[TASK SET]
#1 Decide whether each statement agrees with the comment thread on walking to math: (a) At Lowell, new math groups were formed after a pre-assessment for each new unit. (b) The Lowell groups were labeled by level. (c) The principal at the first commenter's school opposed walking to math. For each, answer yes or no and quote the words of the thread that settle it.
#2 In the comment thread on walking to math, what does tracking refer to?

[SELECTION]
When we discussed walking to math at my kid's school, the reason we couldn't do it was not because it would "increase the achievement gap," but that it was "tracking." The principal was not against it, but said many parents didn't like their kid being in the "lowest" class. Kids don't really seem to mind which group they are in, but the parents sure do. Just look at some of the comments posted here when Melissa or Charlie post about APP or Spectrum. Parents don't like it if their kids aren't in the top group. The silliest thing about this is all the kids in any class can tell you which kid who is best at math or who is the best speller. Not tracking doesn't hide anything from the kids, it just protects the parents' fragile egos.

-annoyed with delicate parents

district watcher said...


Totally agree. A few years ago 3 of the teachers at Lowell decided to pool their kids for math and separate them out into 3 groups. The kids walked in groups to the other classrooms for math, and each group got the full attention of the teacher for the entire period. Best possible scenario for the teachers and more importantly for ALL the students.

When it was time for a new unit (roughly several weeks), they would have a pre-assessment of the new material and new groups would be formed. Thus, this was not tracking, since the groupings were flexible. Sure, the top kids mostly stayed in the top group and the "struggling" (this was APP) kids mostly stayed in the lowest group, but any kid was able to move up or down according to their own ability in the given topic.

After a while the plan was abandoned, and the rumors were that it was because some of the parents complained when they discovered that their kids weren't in the top group. Note that no labels were ever attached to the groups, but as you said, the kids know which of their fellow classmates are tops in certain areas. There's no hiding that. And honestly, why should we? Are we that strongly programmed to only celebrate the achievement of struggling students, and not the achievements of top students?

It's possible that the problem may actually be worse in AL programs, but it's everywhere. Parents, you're not helping your kids with this kind of attitude. Help the teachers help your kids.

Melissa Westbrook said...

I think the issue is also about people feeling their child will get tracked in to a certain level of class and never get out.

It would seem walk to math - in whatever form it is - would prevent that because if a child came up in his/her achievement, they move to the next level.

dan dempsey said...

School Board election voting thought from
Peter Finch's character in Network...

I am mad as hell and I'm not going to take it anymore.

mirmac1 said...

Hey, I had a question. Did you know that viewing names on the sign-in sheet at JSCEE is a no-no? It's secret (except through PDR, of course). What could they be hiding? Weird.

dan dempsey said...

Ability grouping refers to creating small groups within a classroom such as for reading. Tracking refers to tested students being placed into separate and different curricular tracks or "streams" as they are called in Europe. (Loveless, 1998)

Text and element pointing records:

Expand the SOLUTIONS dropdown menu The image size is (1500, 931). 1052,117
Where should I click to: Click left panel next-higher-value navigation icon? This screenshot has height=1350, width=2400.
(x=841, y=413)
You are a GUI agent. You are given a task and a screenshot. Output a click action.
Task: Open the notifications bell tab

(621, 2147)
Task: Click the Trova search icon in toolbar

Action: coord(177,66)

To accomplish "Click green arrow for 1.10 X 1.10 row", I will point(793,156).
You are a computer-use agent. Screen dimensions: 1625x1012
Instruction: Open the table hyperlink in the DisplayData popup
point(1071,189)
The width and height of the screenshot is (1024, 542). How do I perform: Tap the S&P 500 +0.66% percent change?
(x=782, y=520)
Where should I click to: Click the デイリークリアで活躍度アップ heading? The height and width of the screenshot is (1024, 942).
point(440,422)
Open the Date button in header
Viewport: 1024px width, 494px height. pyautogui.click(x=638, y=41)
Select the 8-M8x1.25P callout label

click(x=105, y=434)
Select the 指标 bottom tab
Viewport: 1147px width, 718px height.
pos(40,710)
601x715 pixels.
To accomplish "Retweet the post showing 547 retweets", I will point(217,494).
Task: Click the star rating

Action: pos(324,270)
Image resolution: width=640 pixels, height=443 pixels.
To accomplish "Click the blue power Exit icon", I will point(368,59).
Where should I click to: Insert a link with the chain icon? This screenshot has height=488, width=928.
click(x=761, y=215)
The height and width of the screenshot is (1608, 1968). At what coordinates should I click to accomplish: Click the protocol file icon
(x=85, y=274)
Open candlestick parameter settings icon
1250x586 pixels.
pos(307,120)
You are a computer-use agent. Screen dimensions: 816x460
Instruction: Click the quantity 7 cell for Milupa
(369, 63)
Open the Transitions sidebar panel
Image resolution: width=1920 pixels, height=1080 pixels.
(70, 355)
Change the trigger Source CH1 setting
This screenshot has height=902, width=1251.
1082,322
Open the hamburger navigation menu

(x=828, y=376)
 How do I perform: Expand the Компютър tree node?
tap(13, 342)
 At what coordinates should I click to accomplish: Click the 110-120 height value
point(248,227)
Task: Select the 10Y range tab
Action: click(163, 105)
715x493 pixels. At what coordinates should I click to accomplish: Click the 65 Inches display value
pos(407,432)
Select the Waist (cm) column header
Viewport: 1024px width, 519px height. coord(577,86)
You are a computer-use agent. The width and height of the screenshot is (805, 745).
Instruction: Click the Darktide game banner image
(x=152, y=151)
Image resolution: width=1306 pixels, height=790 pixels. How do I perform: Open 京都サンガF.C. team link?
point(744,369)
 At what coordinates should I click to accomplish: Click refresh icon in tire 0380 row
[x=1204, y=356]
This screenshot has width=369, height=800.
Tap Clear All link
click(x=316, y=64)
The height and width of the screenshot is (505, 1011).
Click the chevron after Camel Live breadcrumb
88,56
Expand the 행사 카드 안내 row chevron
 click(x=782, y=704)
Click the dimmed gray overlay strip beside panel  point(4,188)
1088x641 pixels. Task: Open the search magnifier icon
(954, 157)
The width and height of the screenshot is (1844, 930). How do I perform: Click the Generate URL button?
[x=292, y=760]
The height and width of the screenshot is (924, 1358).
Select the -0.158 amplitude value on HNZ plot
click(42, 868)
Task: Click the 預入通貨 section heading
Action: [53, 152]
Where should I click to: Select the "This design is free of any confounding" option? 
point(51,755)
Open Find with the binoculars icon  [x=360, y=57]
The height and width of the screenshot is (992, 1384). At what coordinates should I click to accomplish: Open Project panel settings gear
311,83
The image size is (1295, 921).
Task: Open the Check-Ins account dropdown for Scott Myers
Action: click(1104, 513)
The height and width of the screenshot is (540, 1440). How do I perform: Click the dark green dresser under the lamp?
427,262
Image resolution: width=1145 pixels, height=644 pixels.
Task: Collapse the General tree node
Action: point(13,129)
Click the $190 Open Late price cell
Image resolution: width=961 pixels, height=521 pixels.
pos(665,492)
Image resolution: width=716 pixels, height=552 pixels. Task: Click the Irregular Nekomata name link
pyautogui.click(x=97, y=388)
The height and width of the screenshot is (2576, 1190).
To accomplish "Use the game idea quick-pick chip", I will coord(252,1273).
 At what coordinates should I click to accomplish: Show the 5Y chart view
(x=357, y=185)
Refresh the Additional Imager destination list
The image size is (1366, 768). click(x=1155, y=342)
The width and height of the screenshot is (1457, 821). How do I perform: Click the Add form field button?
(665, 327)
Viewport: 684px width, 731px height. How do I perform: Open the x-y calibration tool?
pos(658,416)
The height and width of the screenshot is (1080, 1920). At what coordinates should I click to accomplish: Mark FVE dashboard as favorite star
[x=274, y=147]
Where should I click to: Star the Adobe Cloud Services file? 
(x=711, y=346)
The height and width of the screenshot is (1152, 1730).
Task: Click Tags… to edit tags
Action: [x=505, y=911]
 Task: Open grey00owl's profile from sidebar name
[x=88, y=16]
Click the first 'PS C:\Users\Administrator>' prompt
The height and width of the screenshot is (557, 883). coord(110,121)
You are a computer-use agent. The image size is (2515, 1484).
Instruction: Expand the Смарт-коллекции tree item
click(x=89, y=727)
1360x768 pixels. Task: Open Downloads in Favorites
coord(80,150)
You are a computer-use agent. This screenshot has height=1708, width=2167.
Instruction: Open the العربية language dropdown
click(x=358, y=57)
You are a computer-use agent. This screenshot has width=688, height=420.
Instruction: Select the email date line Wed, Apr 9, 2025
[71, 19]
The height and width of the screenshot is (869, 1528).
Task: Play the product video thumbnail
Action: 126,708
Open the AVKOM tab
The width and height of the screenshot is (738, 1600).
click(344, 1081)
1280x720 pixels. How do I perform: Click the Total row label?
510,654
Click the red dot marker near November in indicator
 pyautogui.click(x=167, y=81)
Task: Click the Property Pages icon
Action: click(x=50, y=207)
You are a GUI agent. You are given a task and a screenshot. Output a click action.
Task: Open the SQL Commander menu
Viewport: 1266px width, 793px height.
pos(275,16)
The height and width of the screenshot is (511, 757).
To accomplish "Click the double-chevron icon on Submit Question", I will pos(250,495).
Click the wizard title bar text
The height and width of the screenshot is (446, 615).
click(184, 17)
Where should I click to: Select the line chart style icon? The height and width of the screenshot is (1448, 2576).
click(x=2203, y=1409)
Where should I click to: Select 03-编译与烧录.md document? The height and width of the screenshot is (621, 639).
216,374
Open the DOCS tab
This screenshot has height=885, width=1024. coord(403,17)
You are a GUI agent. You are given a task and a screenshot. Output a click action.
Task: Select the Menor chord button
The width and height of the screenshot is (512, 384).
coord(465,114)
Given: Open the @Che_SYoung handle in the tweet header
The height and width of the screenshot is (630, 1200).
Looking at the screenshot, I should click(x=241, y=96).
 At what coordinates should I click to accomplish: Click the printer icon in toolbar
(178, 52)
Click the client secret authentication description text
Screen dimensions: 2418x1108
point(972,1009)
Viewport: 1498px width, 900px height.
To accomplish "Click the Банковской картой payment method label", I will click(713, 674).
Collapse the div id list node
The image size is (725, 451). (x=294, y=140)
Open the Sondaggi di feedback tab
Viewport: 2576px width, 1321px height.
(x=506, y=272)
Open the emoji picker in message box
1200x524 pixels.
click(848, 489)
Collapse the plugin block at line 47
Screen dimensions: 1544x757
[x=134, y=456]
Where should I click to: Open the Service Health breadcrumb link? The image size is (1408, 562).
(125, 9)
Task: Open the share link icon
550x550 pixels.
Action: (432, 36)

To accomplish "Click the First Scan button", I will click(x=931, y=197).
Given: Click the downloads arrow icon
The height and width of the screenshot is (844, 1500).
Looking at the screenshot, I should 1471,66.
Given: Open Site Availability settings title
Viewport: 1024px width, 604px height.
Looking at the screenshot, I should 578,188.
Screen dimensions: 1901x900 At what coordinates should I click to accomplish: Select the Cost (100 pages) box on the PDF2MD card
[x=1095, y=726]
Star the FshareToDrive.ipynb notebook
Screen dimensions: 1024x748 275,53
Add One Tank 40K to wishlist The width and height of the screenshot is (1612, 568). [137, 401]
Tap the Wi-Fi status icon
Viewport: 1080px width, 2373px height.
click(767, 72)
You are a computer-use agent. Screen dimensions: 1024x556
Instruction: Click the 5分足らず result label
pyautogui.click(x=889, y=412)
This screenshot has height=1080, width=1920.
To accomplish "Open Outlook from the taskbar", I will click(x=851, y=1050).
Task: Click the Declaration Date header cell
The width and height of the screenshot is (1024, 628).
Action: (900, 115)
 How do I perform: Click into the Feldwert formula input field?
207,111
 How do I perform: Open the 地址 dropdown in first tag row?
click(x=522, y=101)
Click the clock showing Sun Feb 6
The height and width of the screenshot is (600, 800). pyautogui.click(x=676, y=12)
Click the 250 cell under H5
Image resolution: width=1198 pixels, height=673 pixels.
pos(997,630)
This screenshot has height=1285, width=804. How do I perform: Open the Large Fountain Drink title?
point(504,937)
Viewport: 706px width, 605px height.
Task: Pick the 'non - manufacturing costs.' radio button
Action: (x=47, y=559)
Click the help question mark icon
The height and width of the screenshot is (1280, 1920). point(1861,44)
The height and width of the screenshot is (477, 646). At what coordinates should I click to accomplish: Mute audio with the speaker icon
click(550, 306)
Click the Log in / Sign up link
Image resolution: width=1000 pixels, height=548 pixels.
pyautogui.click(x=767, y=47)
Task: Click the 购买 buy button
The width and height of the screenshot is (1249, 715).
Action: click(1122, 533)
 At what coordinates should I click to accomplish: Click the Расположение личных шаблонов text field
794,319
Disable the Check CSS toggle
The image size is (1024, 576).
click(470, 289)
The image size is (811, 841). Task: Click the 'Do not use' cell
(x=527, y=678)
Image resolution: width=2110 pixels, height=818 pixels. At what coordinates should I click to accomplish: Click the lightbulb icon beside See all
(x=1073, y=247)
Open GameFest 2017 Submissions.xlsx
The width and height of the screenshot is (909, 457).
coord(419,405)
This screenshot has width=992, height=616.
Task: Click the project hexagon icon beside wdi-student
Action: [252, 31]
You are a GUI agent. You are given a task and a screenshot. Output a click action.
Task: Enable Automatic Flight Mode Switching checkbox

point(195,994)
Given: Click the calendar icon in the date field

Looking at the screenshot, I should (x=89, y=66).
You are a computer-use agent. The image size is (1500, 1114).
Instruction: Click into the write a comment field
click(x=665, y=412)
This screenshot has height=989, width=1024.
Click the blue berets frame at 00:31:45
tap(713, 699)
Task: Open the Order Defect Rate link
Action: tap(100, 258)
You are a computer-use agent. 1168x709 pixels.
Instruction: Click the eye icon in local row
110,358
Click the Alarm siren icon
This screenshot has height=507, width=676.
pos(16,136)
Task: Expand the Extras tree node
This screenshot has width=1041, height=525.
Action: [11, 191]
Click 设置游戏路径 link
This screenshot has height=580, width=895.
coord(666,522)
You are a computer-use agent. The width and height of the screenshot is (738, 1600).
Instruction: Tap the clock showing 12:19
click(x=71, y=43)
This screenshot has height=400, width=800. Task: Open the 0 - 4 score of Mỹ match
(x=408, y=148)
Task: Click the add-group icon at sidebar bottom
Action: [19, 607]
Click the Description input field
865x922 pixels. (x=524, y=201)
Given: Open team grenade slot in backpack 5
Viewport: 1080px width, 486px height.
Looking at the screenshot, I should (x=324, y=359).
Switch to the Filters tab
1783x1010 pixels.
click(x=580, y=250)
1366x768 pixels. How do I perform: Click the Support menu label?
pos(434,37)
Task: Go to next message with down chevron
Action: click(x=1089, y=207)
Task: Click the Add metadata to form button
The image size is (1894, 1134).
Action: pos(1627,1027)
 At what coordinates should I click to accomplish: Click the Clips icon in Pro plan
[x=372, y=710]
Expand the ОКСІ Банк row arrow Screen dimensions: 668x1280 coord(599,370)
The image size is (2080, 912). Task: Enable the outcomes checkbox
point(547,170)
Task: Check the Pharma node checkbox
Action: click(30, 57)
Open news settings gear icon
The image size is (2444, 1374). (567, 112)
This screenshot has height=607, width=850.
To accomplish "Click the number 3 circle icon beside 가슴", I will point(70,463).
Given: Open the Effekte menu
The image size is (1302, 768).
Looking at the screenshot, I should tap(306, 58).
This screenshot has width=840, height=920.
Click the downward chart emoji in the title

[SOLUTIONS BY TASK]
#1
(a) Yes: "they would have a pre-assessment of the new material and new groups would be formed."
(b) No: "Note that no labels were ever attached to the groups"
(c) No: "The principal was not against it"

#2 Tracking refers to tested students being placed into separate and different curricular tracks, or "streams" as they are called in Europe.